MERLIN Corpus | Resources for research and practice related to foreign language learning

MERLIN is an error-annotated written learner corpus for German, Italian and Czech. It was created within the MERLIN project (2012-2014). The texts in MERLIN were taken from standardized language tests and are methodologically precisely related to the Common European Framework of Reference for Languages (Council of Europe 2001, 2020). This platform makes all corpus texts available with their ratings. It shows possible usage scenarios, in the teaching practice as well as in research, and informs about the structure and the design of the corpus and of the annotations.
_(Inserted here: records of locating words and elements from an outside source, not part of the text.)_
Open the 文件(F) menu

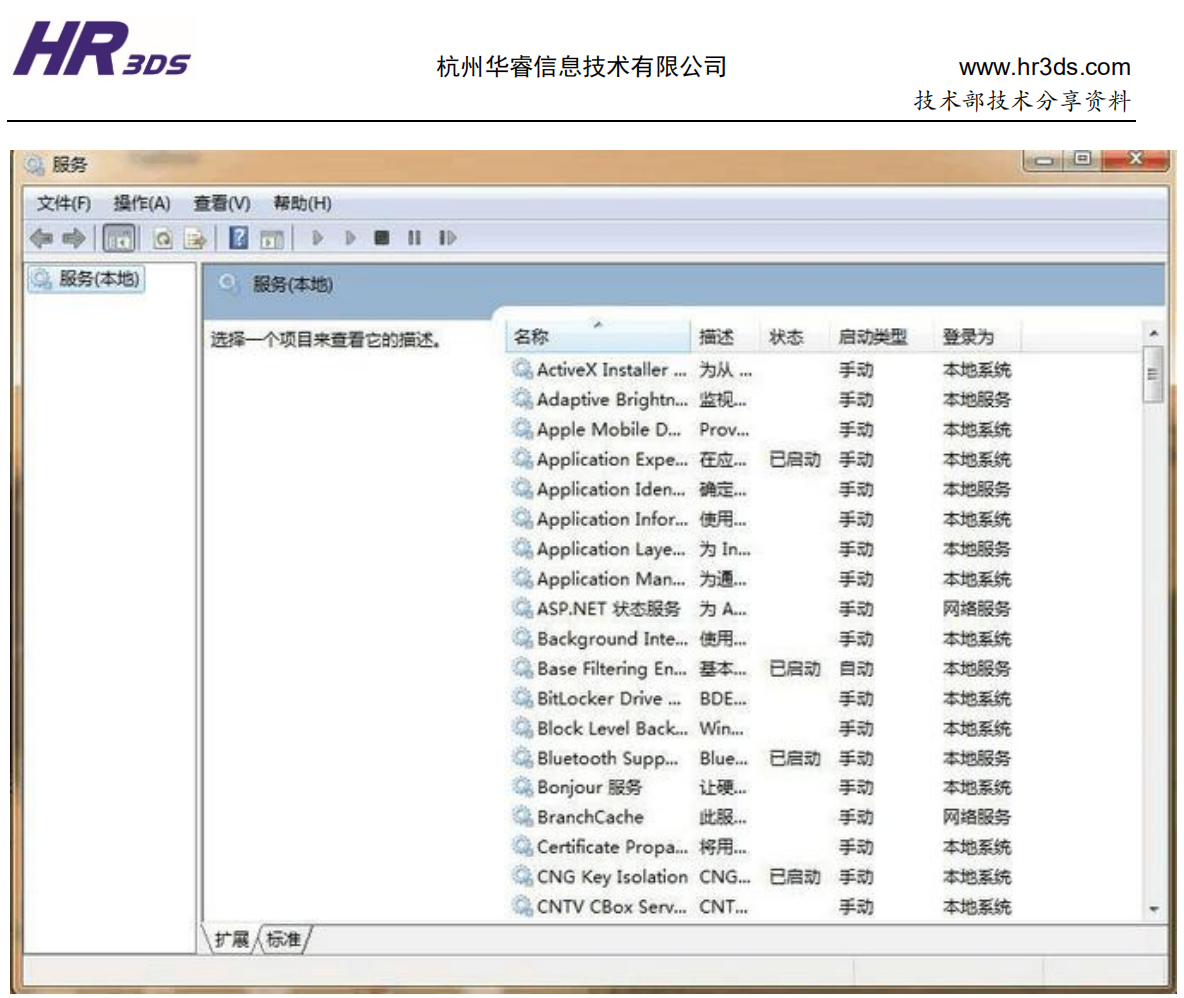[64, 204]
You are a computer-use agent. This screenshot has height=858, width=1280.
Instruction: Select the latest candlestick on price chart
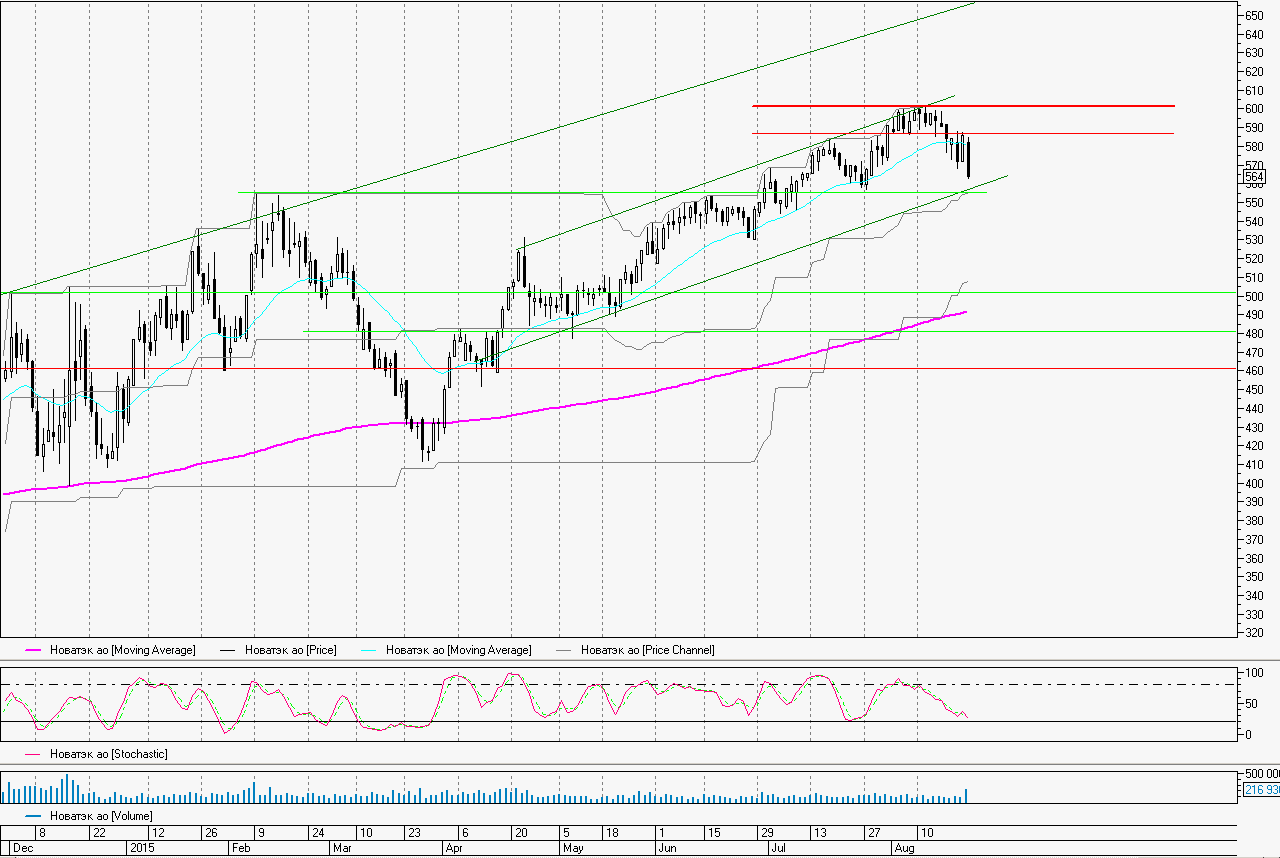pyautogui.click(x=968, y=160)
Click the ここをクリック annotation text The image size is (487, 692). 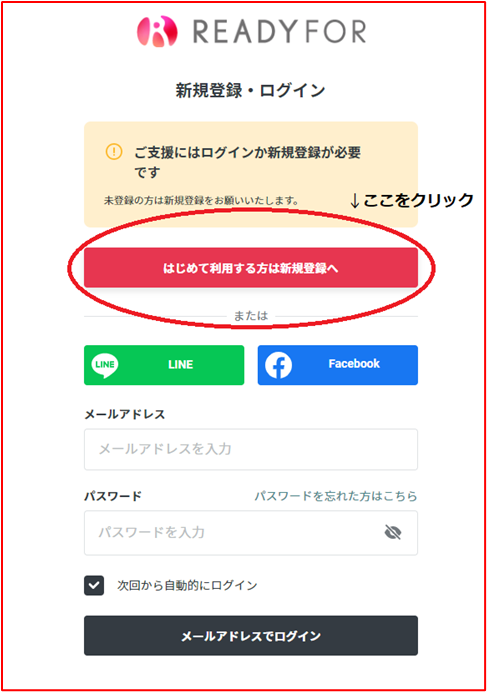point(418,200)
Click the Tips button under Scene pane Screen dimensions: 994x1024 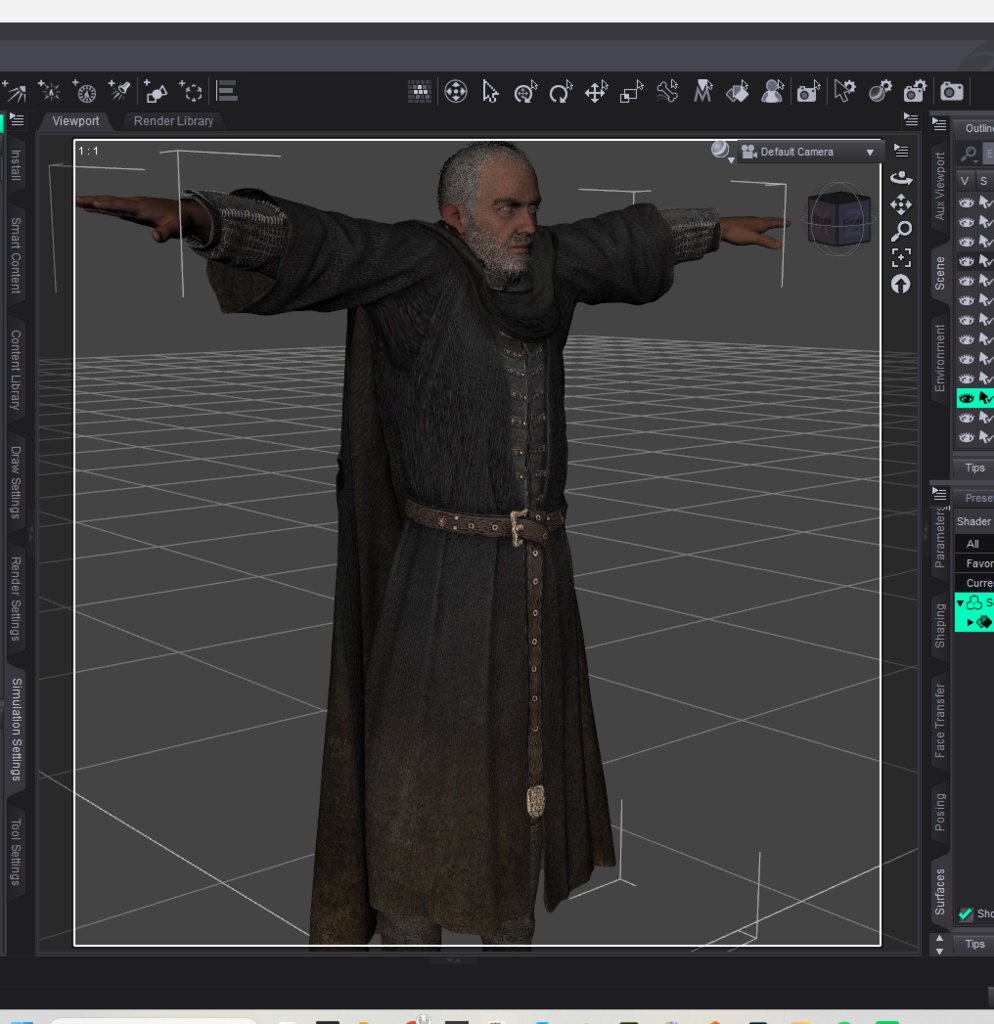pos(974,468)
Users can search the corpus with the help of the integrated web-based search engine ANNIS.

1 Download MERLIN texts and resources

You can download the whole corpus (2.286 texts) in the following file formats:

TXT-files including the target hypothesis and metadata such as age, gender, mother tongue, task, and rating
Transcription files in the EXMARaLDA format
in the PAULA and ANNIS format

In addition, the following corpus-related overviews are available:

an overview of texts (IDs) and assigend metadata in *.xlsx
Tasks on which the target lanuage tests (L2 test) are based
the complete documentation of the transcription, rating, and annotation process

All MERLIN data and ressources are freely accesible under a Creative Commons licence (CC BY-SA 4.0). They are part of the CLARIN infrastructure (European Research Infrastructure for Language Resources and Technology). Download the whole corpus from the Eurac Research CLARIN Centre Repository.

2 Display and filter MERLIN texts

The MERLIN texts are TXT-files that you can open in a standard text editor. Descriptive file names help you easily filter the files by metadata. In addition, you can use the ANNIS search tool to sort texts and display them in the document browser.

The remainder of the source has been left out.